[What the task requires] Reproduce the listing below verbatim, line for line, and omit every embedded image from the output.

▶

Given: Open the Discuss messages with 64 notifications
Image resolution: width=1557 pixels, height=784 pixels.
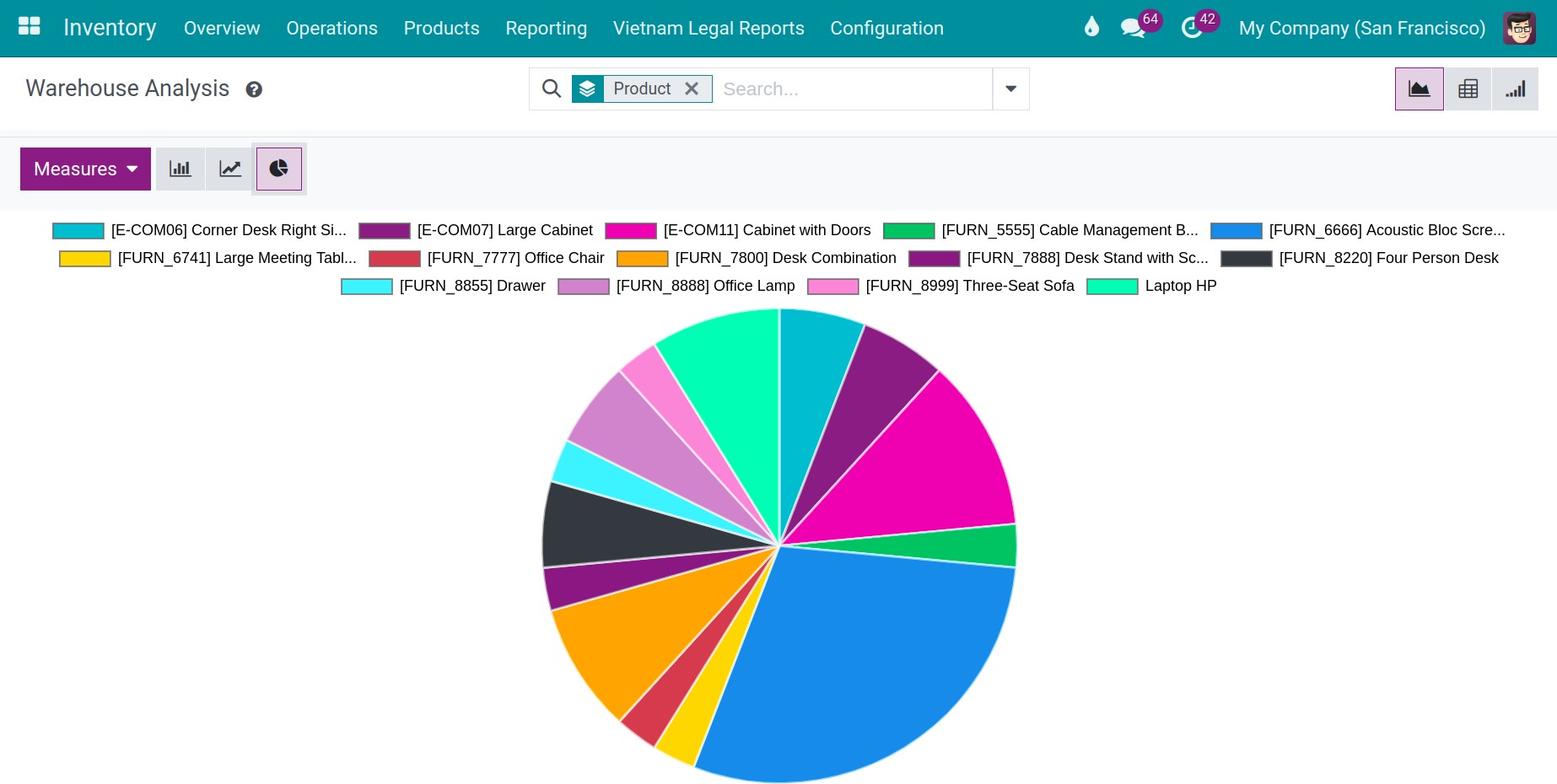Looking at the screenshot, I should [1131, 28].
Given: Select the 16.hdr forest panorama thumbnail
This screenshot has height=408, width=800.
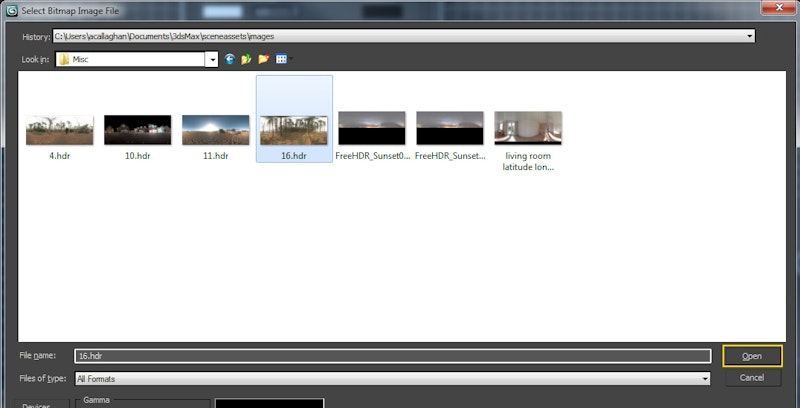Looking at the screenshot, I should point(293,130).
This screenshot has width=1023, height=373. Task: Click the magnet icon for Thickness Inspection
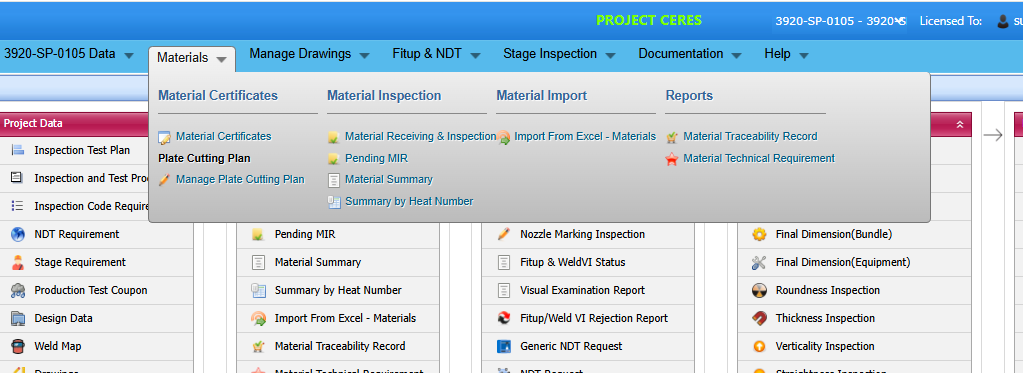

◀

[Result]
Given: Open the Discuss messages with 64 notifications
Image resolution: width=1557 pixels, height=784 pixels.
Looking at the screenshot, I should [1131, 28].
Given: Select the 16.hdr forest panorama thumbnail
This screenshot has height=408, width=800.
Looking at the screenshot, I should point(293,130).
This screenshot has width=1023, height=373. Task: Click the magnet icon for Thickness Inspection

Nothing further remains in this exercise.